在她之后,我又陆续资助了一些孩子。
有的没那么优秀,但他们都很勤奋努力地想要改变命运。
后来,我开始捐建学校。
多数都在章惠待过的地方。
我虽然都没去过,但透过她的描绘却都很熟悉。
又是一年春节,章惠远道而来。
我们围坐在一起吃了顿热腾腾的火锅。
她掏出手机给我看里面一张张稚气未脱的笑脸。
她滔滔不绝地讲着自己如何把那些被父母硬拖回家的女孩又抢了出来。
她身上早已没了我初见时的羞怯和不安,眼神中的自信和坚毅像一棵成熟的大树葱郁茂密。
攀谈之间,不时有经过的人犹豫地过来问是否可以拍照。
我都一一实现,大过年的让大家都开心点。
一个穿着灰色夹克的男生走过来,有些为难地站着。
我以为也是来拍照的,正要起身。
章惠却笑着站了起来,“张旭程!”
男生喜出望外地看着她,眼神里却又有一丝忧伤。
我想了许久才想起来他是谁。
张旭程犹豫不定地看着章惠,好一会才慢慢地开口。
“我好像欠了你一句对不起。”
章惠笑呵呵地看着他,“早过去了,别往心里去。”
小周热情地招呼他。
张旭程迟疑了下,拉开外套坐在了对面。
他说那时候有些嫉妒章惠,沈星元来找他。
“没了她,肯定会资助别的人,不是你就是我。
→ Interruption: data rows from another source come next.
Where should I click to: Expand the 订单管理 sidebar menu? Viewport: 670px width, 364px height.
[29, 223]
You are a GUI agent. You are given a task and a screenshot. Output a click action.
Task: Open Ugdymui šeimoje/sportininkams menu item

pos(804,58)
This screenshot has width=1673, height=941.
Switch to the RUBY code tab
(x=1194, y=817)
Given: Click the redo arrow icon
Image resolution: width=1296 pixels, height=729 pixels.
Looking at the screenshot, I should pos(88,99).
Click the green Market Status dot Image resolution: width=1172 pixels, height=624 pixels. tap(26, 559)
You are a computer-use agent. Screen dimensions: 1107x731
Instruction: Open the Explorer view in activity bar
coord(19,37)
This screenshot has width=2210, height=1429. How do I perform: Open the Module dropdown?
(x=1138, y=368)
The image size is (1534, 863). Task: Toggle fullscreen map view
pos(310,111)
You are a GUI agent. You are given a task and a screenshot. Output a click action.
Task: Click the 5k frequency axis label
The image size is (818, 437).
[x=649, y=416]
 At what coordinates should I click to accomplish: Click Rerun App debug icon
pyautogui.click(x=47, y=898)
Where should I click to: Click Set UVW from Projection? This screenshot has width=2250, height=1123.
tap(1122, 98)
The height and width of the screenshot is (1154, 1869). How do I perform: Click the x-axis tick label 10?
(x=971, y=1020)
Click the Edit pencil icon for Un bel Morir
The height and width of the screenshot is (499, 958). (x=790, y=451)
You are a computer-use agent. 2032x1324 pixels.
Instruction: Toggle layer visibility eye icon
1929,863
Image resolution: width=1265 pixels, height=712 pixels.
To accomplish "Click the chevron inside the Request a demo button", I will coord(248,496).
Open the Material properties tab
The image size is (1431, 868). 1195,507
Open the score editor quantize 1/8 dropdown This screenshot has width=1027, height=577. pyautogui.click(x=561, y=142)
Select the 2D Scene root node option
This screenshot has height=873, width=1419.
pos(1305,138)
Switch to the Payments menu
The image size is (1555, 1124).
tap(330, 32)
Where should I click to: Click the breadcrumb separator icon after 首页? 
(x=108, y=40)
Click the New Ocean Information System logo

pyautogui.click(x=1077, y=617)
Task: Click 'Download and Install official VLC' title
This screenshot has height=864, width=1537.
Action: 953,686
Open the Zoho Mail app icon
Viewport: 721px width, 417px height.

这么好的机会你要让给一个女生?她有什么用?”
张旭程说转了班之后,他一直都很懊悔。
但是却始终无法鼓起勇气对章惠说对不起。
章惠仍是一脸的笑,“我们那会还没成年呢,我早忘了。”
她主动把话题岔开,高兴地和同学分享在山区的见闻。
张旭程听得很投入。
许久以后,他突然想起来似的。
“你还记得沈星元吧?他好像犯了点事。”
沈星元没能如愿本硕博连读。
这一世,他本科都没能读完就被开除了。
没了资助,学校帮他申请了助学贷款。
医科大的奖学金也很可观。
其实只要他努力一些,不至于沦落到太差的地步。
但他心里的落差没人能帮他。
勤工俭学的人比比皆是,偏偏他不肯再吃那份苦。
他已经忘记了当年那个每天往返几十里山路去求学的刻苦少年。
只想要唾手可得的财富来满足他日益膨胀的欲望。
大二那年的暑期,他接了不少家教的活儿。
那片富人区到处都是价高的一对一补习。
有个学长介绍他去,教一个初中生。
用张旭程的话来说,沈星元闭着眼都能挣到这笔钱。
那家人很大方,孩子也不算太过调皮。
很快到了开学家教结束,他也拿到了钱。
但没等他完成新学期注册,警车就开进了学校。
他在那家顺手牵羊了不少东西,总价值挺高。
因为每次都是一两件,所以没被发现。
后来胆子越来越大,肆无忌惮起来。
听说他哭得声泪俱下地对那家人说,他以后会是很厉害的医生。
“你们那么有钱,就不能当是暂时资助我的么?”
学校在警方发了通告之后就开除了他。
我后来再也没有见过沈星元。
章惠又去了一个新的地方教书,只是多了一个同伴。
张旭程辞掉了那份让他焦虑的程序员工作。
背上行李跑去找章惠。
他的课堂上经常昏睡过去一大片。
我在剧组忙得昏天黑地。
但在候场的时间里偶尔会想起前世。
想起那些来自陌生人的误解和谩骂,想起沈星元理直气壮的歪曲。
但也只是想起。
仿佛隔了一世之后,像在看别人的故事。
有些唏嘘,但更多的是庆幸。
庆幸有重来一次的机会。
庆幸些微的善意仍开出了似锦繁花。